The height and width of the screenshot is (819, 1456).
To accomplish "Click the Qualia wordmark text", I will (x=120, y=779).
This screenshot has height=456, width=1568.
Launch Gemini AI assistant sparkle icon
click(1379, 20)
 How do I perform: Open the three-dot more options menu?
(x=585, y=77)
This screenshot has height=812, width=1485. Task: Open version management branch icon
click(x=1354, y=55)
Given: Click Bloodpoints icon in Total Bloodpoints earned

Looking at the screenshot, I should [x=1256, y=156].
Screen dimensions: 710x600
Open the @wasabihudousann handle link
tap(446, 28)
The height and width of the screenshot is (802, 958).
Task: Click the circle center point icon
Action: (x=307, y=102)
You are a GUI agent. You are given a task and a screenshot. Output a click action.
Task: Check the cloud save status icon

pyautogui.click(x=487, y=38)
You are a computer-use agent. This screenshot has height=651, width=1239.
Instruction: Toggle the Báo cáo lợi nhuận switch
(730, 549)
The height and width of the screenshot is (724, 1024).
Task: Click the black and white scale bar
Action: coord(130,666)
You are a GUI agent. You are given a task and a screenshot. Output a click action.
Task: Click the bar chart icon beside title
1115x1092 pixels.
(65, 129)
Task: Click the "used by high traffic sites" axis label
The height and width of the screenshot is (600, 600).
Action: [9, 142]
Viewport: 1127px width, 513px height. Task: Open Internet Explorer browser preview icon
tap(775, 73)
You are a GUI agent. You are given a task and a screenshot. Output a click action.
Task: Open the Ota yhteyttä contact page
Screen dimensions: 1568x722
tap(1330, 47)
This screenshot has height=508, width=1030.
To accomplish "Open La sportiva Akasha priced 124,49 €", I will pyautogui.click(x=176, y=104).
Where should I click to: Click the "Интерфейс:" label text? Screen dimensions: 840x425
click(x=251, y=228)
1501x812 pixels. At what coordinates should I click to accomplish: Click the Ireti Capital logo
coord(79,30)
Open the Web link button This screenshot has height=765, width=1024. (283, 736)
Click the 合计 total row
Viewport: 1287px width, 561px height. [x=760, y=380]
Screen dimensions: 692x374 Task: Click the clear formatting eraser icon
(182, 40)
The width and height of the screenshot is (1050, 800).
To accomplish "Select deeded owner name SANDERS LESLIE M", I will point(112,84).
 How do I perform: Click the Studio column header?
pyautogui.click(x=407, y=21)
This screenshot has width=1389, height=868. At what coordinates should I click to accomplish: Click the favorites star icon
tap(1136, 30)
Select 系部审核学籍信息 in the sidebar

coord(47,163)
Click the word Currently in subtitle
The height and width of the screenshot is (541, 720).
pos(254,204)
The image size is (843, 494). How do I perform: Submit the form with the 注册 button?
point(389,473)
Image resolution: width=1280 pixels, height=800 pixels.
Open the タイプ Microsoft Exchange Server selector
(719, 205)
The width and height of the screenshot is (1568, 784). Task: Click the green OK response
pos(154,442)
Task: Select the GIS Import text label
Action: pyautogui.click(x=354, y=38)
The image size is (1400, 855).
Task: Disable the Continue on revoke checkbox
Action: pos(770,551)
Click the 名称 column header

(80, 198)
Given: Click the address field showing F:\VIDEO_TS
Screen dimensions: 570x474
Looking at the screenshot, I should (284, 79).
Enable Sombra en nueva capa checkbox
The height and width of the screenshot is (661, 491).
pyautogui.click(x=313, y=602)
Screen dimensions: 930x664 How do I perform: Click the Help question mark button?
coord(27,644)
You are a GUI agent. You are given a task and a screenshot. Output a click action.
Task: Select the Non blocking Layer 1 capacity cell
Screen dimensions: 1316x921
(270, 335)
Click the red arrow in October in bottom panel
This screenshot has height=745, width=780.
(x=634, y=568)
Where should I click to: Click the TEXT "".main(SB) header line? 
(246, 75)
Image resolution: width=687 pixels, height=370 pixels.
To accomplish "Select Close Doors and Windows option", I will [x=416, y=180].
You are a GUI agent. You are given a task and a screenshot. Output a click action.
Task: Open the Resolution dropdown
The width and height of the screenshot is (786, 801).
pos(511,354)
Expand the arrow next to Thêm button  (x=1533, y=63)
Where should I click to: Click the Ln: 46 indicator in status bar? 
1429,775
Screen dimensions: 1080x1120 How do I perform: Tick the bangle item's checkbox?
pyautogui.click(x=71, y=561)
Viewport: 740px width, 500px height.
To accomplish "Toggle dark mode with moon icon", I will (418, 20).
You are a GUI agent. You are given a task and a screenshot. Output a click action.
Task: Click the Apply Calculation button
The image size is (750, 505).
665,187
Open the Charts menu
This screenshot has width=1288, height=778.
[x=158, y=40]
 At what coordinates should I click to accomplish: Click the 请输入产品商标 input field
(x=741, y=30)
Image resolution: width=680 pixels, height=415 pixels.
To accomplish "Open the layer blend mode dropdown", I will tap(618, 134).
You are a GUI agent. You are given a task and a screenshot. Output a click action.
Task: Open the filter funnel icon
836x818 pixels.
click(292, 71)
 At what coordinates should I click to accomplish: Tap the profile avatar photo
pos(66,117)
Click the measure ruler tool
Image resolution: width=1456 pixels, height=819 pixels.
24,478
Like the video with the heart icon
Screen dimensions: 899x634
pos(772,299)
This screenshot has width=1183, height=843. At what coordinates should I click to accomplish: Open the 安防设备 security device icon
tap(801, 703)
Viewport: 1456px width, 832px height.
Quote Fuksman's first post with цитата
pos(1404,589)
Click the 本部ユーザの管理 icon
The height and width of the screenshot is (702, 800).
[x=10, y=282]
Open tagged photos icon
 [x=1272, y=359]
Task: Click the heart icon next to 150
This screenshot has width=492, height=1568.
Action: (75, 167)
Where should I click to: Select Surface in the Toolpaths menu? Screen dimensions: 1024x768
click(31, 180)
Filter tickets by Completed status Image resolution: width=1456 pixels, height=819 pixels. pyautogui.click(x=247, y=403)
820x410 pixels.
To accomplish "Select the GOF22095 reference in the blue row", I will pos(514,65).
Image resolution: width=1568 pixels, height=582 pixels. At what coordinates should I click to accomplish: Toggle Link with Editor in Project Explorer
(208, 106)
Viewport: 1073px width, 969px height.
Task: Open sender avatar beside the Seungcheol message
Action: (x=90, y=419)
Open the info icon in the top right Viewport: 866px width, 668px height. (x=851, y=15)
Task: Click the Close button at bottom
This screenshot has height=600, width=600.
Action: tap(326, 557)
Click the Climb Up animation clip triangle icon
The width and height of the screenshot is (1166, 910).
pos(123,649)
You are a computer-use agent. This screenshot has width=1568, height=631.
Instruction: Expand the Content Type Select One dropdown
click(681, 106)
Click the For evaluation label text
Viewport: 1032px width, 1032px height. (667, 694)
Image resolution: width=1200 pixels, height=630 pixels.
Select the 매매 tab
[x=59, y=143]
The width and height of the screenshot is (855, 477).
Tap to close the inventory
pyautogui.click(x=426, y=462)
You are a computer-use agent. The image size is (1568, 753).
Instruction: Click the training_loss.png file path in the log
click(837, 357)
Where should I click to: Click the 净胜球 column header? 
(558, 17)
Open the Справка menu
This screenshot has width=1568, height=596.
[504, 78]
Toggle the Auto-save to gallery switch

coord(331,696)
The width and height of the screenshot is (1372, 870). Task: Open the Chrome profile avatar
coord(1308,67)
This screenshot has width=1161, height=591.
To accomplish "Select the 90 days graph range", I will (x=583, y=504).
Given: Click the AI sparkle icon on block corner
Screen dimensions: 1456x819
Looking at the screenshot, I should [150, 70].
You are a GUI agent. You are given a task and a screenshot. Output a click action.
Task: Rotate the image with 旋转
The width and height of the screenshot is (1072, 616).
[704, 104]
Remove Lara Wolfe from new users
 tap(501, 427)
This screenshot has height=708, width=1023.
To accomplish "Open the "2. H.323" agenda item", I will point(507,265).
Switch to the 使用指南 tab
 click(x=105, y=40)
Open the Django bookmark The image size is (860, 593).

- Instructions for the task -
Copy the items from the line containing "Image resolution: width=687" through the line containing "will [x=416, y=180].", inclusive, with "Windows" changed to "Shutters" and nothing else altered.

- Correct response -
Image resolution: width=687 pixels, height=370 pixels.
To accomplish "Select Close Doors and Shutters option", I will [x=416, y=180].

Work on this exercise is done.